A Visit to the High Museum
During the semester I had many opportunities to get a sense of the amazing works of various artists, fortunately the Dalton Gallery in campus held some interesting shows that inspired me in many ways. My visit to the high museum is also an aspiring trip.
All the exhibits are wonderfully alluring to the eyes, I especially enjoyed the British ceramics of teapots which are absolutely exquisite. The European and American paintings was also an eye fest. Though unexpectedly, what had the most influence on me was an exhibit of a certain form of art that I didn’t really understand before. I was deeply drawn by the works of the modern artist Alejandro Aguilera, a prolific painter, sculptor and draftsman. Aguilera was trained in both the United States and his native Cuba, he now works in Atlanta. The museum displayed a large set of drawings he created between 1998 and 2011.
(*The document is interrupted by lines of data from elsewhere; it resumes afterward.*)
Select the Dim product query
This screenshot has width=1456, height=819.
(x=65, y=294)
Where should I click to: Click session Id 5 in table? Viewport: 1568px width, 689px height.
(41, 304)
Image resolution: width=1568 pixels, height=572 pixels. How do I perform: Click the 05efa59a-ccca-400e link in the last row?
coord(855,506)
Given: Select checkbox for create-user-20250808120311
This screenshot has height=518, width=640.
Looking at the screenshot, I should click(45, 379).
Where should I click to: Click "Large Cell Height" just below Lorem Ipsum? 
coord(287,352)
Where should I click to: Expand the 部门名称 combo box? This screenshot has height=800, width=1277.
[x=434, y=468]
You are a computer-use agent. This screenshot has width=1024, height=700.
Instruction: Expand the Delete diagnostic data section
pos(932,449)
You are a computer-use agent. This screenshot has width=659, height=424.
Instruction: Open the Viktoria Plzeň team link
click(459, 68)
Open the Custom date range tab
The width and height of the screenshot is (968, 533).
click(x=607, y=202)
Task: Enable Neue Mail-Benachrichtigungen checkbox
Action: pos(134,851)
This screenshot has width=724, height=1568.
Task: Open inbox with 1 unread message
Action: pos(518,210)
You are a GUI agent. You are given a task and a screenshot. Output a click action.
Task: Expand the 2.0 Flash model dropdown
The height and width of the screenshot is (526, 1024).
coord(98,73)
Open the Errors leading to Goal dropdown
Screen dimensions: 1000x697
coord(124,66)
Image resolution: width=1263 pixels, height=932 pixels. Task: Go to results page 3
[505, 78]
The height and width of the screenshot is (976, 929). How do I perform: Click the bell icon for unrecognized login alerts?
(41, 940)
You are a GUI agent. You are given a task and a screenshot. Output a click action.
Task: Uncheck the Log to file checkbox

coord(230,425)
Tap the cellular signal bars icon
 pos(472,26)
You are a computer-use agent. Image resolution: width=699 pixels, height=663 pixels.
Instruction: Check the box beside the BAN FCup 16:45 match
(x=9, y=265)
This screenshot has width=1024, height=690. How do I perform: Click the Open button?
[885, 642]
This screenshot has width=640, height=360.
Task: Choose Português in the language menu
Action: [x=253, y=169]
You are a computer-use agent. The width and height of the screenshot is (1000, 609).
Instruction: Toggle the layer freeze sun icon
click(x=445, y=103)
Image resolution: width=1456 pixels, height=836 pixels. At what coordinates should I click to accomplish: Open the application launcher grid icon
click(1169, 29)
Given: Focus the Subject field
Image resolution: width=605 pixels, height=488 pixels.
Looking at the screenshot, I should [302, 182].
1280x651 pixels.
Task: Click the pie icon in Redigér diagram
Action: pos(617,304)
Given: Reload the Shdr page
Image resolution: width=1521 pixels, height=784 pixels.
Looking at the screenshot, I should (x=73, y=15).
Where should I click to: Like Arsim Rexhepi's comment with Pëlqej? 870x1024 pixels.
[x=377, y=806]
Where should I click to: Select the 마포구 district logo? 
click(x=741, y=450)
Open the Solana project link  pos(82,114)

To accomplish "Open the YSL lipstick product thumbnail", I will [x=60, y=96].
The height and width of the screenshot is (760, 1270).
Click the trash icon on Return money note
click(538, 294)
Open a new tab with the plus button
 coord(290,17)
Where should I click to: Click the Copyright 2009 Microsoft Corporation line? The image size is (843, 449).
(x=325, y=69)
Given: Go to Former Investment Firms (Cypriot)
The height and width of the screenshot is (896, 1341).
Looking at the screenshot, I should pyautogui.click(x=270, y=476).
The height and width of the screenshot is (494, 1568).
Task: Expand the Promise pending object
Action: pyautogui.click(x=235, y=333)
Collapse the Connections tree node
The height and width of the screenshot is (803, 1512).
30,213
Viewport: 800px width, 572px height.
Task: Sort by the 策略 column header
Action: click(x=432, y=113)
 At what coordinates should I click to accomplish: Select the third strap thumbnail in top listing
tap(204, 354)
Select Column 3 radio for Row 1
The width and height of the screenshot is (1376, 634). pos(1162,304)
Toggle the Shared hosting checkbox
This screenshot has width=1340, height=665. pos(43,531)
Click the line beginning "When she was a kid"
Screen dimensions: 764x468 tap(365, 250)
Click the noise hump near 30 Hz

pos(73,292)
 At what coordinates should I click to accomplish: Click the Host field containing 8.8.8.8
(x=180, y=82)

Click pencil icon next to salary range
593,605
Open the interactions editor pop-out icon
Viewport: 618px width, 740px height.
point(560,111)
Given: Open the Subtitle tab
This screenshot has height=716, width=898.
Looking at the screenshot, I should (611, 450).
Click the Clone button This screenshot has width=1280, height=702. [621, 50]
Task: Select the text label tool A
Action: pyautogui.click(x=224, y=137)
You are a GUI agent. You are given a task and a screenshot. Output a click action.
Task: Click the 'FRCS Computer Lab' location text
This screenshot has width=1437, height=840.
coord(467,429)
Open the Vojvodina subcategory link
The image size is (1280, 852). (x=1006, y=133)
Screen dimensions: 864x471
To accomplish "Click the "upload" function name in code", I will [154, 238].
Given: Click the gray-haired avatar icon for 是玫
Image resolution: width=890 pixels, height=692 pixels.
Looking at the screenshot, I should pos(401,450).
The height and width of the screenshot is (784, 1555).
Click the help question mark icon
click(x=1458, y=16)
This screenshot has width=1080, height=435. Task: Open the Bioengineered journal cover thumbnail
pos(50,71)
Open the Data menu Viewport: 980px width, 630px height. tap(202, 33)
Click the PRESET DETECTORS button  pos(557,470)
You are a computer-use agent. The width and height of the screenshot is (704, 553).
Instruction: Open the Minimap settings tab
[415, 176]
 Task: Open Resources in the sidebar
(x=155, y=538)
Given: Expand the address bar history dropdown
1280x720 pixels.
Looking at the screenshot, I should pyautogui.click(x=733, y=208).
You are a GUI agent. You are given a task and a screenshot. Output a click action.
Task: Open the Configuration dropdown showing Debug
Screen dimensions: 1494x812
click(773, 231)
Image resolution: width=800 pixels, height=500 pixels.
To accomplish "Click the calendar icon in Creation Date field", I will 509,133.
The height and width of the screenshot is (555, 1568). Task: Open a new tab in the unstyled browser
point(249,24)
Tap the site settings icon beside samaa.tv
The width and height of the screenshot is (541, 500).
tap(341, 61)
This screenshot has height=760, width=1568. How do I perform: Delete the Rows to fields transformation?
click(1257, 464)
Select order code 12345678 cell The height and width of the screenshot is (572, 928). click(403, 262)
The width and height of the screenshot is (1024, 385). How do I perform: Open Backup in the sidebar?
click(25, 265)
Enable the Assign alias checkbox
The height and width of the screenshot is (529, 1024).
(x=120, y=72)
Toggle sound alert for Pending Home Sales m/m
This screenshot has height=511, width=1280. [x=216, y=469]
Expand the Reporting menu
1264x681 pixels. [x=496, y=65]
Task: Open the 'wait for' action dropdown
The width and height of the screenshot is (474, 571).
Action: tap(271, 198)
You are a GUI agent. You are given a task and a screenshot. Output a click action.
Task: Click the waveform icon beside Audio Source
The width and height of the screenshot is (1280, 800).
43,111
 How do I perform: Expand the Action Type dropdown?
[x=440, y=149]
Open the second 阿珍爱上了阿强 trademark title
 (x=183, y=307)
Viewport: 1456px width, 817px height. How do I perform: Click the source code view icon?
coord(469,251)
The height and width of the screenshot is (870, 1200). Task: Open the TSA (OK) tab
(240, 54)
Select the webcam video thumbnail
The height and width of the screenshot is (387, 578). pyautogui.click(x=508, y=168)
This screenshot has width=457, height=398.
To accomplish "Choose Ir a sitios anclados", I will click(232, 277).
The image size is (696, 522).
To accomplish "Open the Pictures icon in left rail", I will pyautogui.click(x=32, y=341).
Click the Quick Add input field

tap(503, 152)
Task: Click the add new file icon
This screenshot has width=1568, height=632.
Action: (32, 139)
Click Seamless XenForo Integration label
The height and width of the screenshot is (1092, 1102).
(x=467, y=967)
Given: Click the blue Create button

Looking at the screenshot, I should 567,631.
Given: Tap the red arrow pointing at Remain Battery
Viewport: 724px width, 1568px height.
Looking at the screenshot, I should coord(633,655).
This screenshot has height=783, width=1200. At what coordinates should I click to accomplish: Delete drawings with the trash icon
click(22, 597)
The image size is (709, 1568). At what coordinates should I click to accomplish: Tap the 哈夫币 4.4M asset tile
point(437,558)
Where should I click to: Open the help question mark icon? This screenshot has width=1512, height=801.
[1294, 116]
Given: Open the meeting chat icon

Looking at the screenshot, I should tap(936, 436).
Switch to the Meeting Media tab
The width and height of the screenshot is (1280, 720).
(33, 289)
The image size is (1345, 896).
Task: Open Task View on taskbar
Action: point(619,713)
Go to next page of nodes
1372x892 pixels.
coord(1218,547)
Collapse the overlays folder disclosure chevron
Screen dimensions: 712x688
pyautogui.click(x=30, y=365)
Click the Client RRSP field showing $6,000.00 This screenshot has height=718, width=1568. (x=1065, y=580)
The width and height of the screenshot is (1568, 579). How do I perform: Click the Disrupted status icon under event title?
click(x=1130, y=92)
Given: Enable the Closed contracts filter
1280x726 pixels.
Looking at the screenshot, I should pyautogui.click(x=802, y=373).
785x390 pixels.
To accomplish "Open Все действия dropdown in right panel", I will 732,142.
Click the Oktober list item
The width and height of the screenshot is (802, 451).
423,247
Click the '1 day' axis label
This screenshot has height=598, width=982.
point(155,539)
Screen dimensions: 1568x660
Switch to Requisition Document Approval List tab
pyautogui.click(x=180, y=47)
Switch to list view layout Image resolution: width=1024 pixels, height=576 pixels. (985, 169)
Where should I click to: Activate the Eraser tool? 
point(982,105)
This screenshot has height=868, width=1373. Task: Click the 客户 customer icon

What appealed to me was the complexity and seemingly unorganized quality of his drawings. I am always fond of the unclear distinction of intentional and unintentional outcomes of a piece of art, when something that seemed likes a pleasant coincident clash with the intentional outcome. This sort of freeness appeals to me. When I was younger, I only understand the beauty of realistic artworks. Because it is easier to judge, I just need to look with my eyes and see how much the painting resembles the real objects in life. But as I get more experiences with various forms of art works, I start to appreciate the ambiguous and abstract qualities of art. Compared to realism, the abstractness of modernism serves the imagination of an art work in a way that reflects more personal style of the artists themselves. The artwork could be a graphic journal that includes all the amazing aspects of the artists’ experience, a way to round up all the essential emotions and transitions in life to one piece. What might seems like a big pile of chaos can be read deep into and there’s definitely going to be amazing discoveries.